Negli anni settanta, la notizia dell’uscita sul mercato di un best seller faceva tanto rumore. In tutti noi si scatenava una curiosità immensa e in tanti correvamo a comprarlo. Si trattava sempre di un capolavoro letterario, la cui consacrazione derivava esclusivamente dal fatto che coloro che l’avevano letto per primi erano poi andati in giro a decantarne la bellezza. Così, dopo anni di passaparola, quel romanzo si trasformava in un best seller, in modo naturale, per puro merito.

Erano libri molto rari e quando succedeva, accadeva sempre molti anni dopo che erano stati pubblicati. Era una gara alla pari. Gli autori avevano le medesime identiche probabilità che il loro libro fosse venduto al pubblico. Il gradimento della gente faceva il resto. Il popolo era sovrano.

Bei tempi! Oggi un best seller è un prodotto creato a tavolino, dove il passaparola, oltre a essere garantito da campagne pubblicitarie mirate, su scala mondiale, avviene soltanto perché il prodotto è contraddistinto da precisi connotati, studiati sempre a tavolino, come ad esempio la narrazione di una storia facilmente comprensibile, scritta in modo tecnicamente perfetto, anche per garantirne una comoda traduzione in tutte le lingue. L’argomento trattato, quando non basta la fama dell’autore a garantire il successo, dovrà seguire rigorosamente la moda letteraria del momento, indotta artificiosamente attraverso i Social e i Media, tipo vampiri, maghi, licantropi, fate, etc.

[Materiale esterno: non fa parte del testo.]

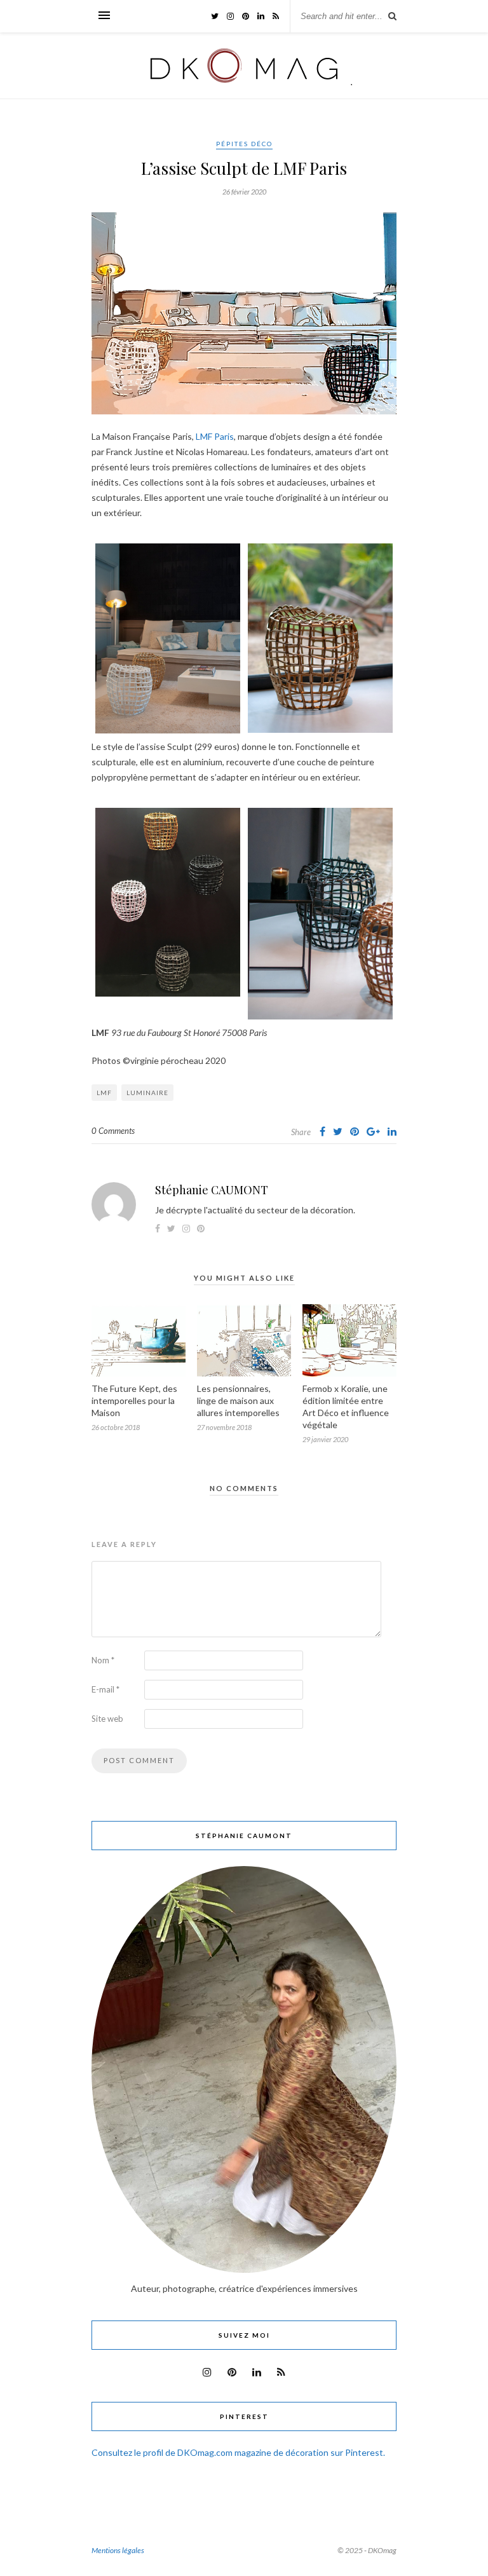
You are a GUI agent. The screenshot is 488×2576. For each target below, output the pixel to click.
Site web (107, 1719)
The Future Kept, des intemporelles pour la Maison (134, 1400)
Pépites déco (244, 143)
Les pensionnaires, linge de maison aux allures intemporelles (238, 1400)
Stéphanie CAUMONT (211, 1189)
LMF (104, 1092)
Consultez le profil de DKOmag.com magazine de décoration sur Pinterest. (238, 2452)
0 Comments (113, 1131)
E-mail (105, 1689)
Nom (103, 1660)
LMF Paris (215, 436)
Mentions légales (118, 2550)
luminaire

Queste caratteristiche, unite ad un enorme budget pubblicitario, oltre alla capillare distribuzione del prodotto, trasformano il best seller in un oggetto perfettamente preconfezionato per essere venduto nella quantità prevista dal piano editoriale. Poco importa se nessuno lo leggerà mai.

Siamo  arrivati alla fine della letteratura, ai romanzi su commissione. Attraverso i social si stabilisce il numero esatto di potenziali acquirenti e, una volta individuati, i malcapitati vengono letteralmente bombardati da piccoli e quasi invisibili spot. L’aggressione mediatica si completa infine negli spazi pubblicitari presenti in tv, nei loro programmi preferiti. E’ scientificamente provato che grazie all’analisi puntuale dei dati di utilizzo dei social, i famosi algoritmi, un certo numero di utenti certamente crollerà, e si convincerà ad acquistare il falso best seller indicato, anche magari soltanto per fare un regalo. Appena uno dei “bombardati” desidererà comprarlo, il libro sarà già presente già da settimane in tutte le librerie del mondo, tradotto in ogni lingua. Cliente potenziale, colpito e affondato. Il gioco è fatto!

Per sintetizzare la differenza tra il classico best seller e il moderno, direi che mentre prima era tutto vero, con la conseguente cultura che  trasmetteva e che veniva recepita dai lettori,  oggi il libro è  soltanto un oggetto di mercato virtualmente e brillantemente costruito a tavolino.

Che dire. L’uomo, che nei secoli si è formato culturalmente con i veri grandi e inimitabili best seller del passato, oggi è costretto a uniformare la propria cultura, piegandola ai voleri del Dio Denaro e poco importa se quel bel librone di 500 pagine finirà ad ammuffire in una libreria o diventerà carta da macero, oppure, anche se già sarebbe meglio, servirà soltanto a sostituire la gamba spezzata di un vecchio e romantico comodino in legno massello.